Jika alat tranportasi umum telah menjadi bagian dari hidup Anda sehari-hari, taksi khususnya, apakah ada perubahan perilaku yang Anda alami? Saya dan beberapa sahabat melakukannya.
Beberapa tahun lalu, demi keamanan dan kenyamanan, mungkin tak ada pilihan lain. Hanya Blue Bird yang dapat diandalkan. Namun, ketika terjadi perbedaan tarif antar armada taksi, taksi biru itu tak menjadi pilihan nomor satu lagi.
Jika ingin tarif murah dengan rasa aman dan nyaman, ada Executive Taxi berbadan putih. Kosti Jaya yang body mobilnya ijo royo-royo pun sebagian besar masih mulus dan paling gampang dibedakan dengan taksi-taksi lainnya karena warnanya yang mencolok itu.
Mengapa bisa ada perbedaan tarif di kalangan penyedia layanan taksi? Hal ini terjadi ketika adanya kenaikan BBM beberapa waktu lalu. Untuk alasan jelas menyesuaikan harga, maka beramai-ramai tarif dinaikkan. Yang tadinya hanya Rp 4000 untuk sekali buka pintu, berubah menjadi Rp 5000.

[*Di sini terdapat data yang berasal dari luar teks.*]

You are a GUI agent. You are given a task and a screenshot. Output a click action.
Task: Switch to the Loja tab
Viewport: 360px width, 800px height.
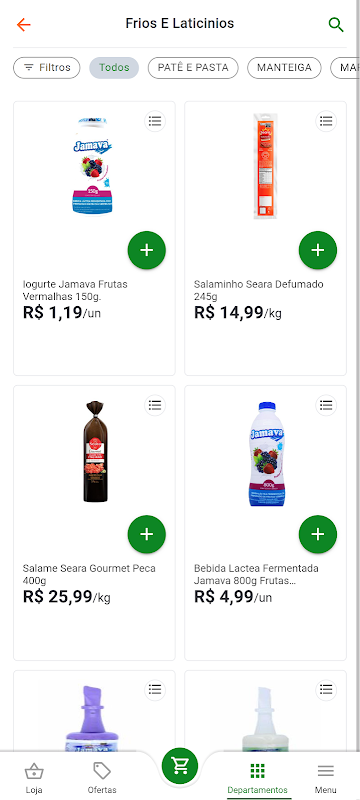click(x=34, y=778)
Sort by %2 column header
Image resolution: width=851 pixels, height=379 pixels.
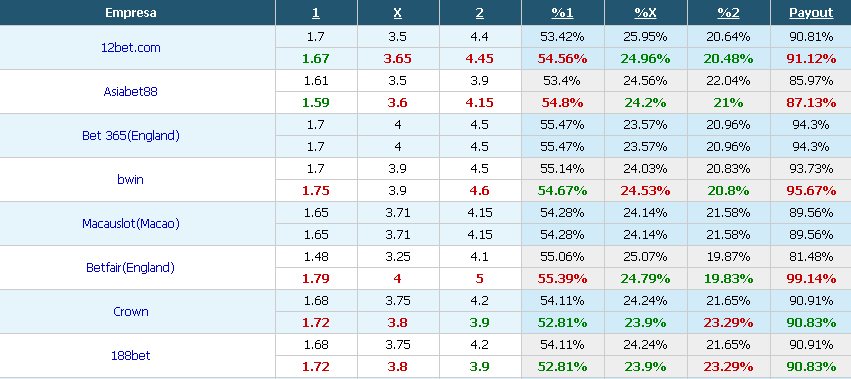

Namun, secara kompak, para penumpang keberatan dan menghindari menggunakan jasa alat transportasi ini. Tarif angkutan umum naik, tapi gaji tak naik.
Para sopir mengeluh. Akhirnya pihak manajemen mengambil sikap. Sebagian yang sudah kadung menaikkan tarif, mengembalikan ke harga lama. Namun beberapa masih bertahan dengan harga baru. Maka persaingan semakin ketat.
Seorang bapak pengemudi Blue Bird pernah berujar betapa sulitnya mencari penumpang akhir-akhir ini. Para penumpang memilih taksi-taksi selain Blue Bird. Bahkan si Bapak itu berandai: Andai saya penumpang, saya pun akan memilih taksi yang bertarif murah. Nah, lho!
Benar sekali. Seperti yang sering saya lakukan. Jika ada dua taksi kosong beriringan, satu Blue Bird dan lainnya adalah Kosti misalnya, saya akan memilih Kosti. Mungkin di kalangan para penumpang pernah ada istilah 'ngga keren kalo ngga pake Blue Bird.' OMG. Hari gini, gengsi sudah tidak diperlukan lagi, darling. Hal terpenting adalah, bisa menyisakan uang untuk ongkos taksi pulang.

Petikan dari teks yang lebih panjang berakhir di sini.